Le Mans Classic, la terre promise

Ford GT40 1965 - Pilote LYNN GBR

Si l’automobile était une religion, Le Mans Classic en serait sans aucun doute la terre promise. Cet évènement a lieu tous les deux ans depuis 2002 et rassemble une sélection de voitures et de pilotes qui ont écrit la légende de la plus célèbre course au monde : les 24 Heures du Mans.

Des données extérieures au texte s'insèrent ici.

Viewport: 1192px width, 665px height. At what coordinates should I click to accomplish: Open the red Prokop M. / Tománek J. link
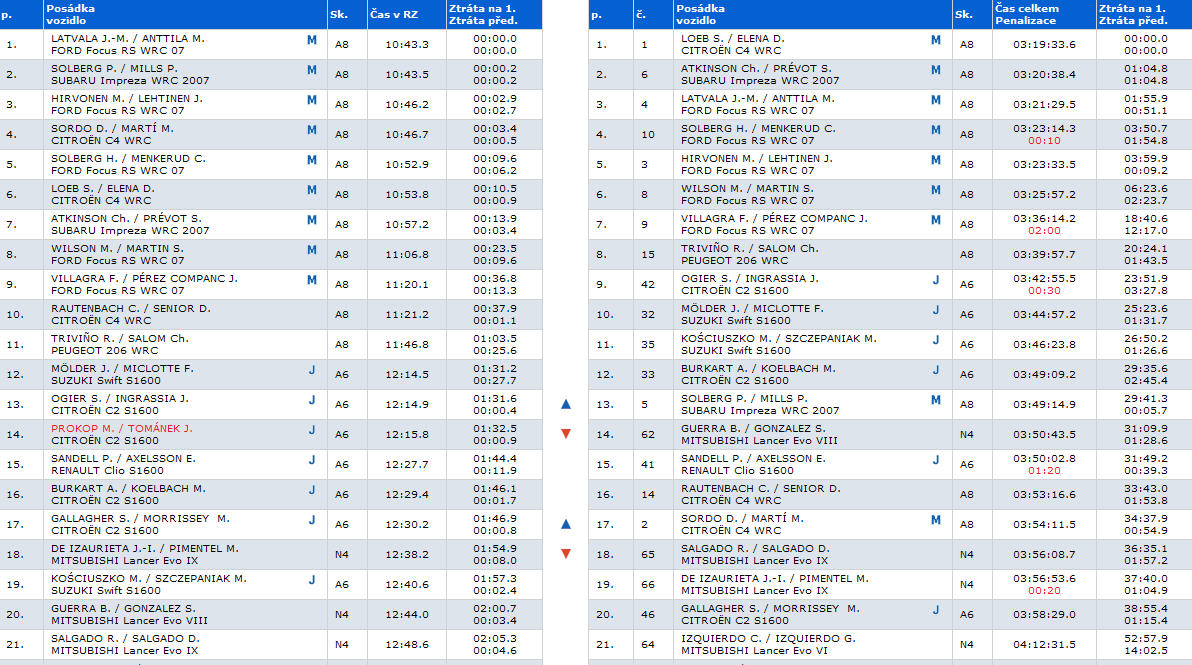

Aujourd’hui, c’est plus de 110000 spectateurs, 490 concurrents autour de six plateaux de course (de 1923 à 1981) et 8500 voitures représentant 180 clubs et 60 marques qui se retrouvent au Mans pour célébrer la passion de la compétition automobile. Les modèles retenus sont ceux qui ont participé aux 24 Heures du Mans entre 1923 et 1981. La priorité est donnée aux voitures qui ont couru l’épreuve à l’époque. Les competiteurs s’affrontent sur deux courses de 45 minutes, une de jour et une de nuit. Nombreux sont les pilotes engagés dans cette 8ème édition du Mans Classic à avoir participé aux 24 Heures du Mans. Pour certains d’entre eux, cette fantastique aventure sportive et technique a été couronnée de succès.

ASTON MARTIN DB2 Lightweight 1951
ASTON MARTIN DB2 Lightweight 1951 © TheMust
Groupe C SPICE SE90 GTP 1990 - Pilote TANDY Steve
Groupe C SPICE SE90 GTP 1990 – Pilote Steve Tandy © TheMust
PORSCHE 718 - RS60 1960
PORSCHE 718 – RS60 1960 © TheMust

Entre chaque changement de plateau, le partenaire BMW propose des baptêmes sur les nouvelles séries M3 et M4. La découverte du circuit et ces mythiques virages aux côtés d’un pilote expérimenté, ça donne envie !

AUSTIN HEALEY 100 M 1955
AUSTIN HEALEY 100 M 1955 © TheMust

Les paddocks

Dans le paddock, on prépare, on peaufine ses réglages, on change un joint de culasse ou on récupère. L’agitation des écuries est très impressionnante, on est véritablement immergé dans la course :
– Tiens, toi là !
– Moi ?
– Oui toi, tu peux me passer la clef de 12 à tes pieds stp ?
Le bruit des rugissements de moteur sonne comme une symphonie. L’odeur d’essence et les fumées d’échappement sont bien loin de nos préoccupations écologiques quotidiennes. Vous êtes dans le passé et ça fait du bien.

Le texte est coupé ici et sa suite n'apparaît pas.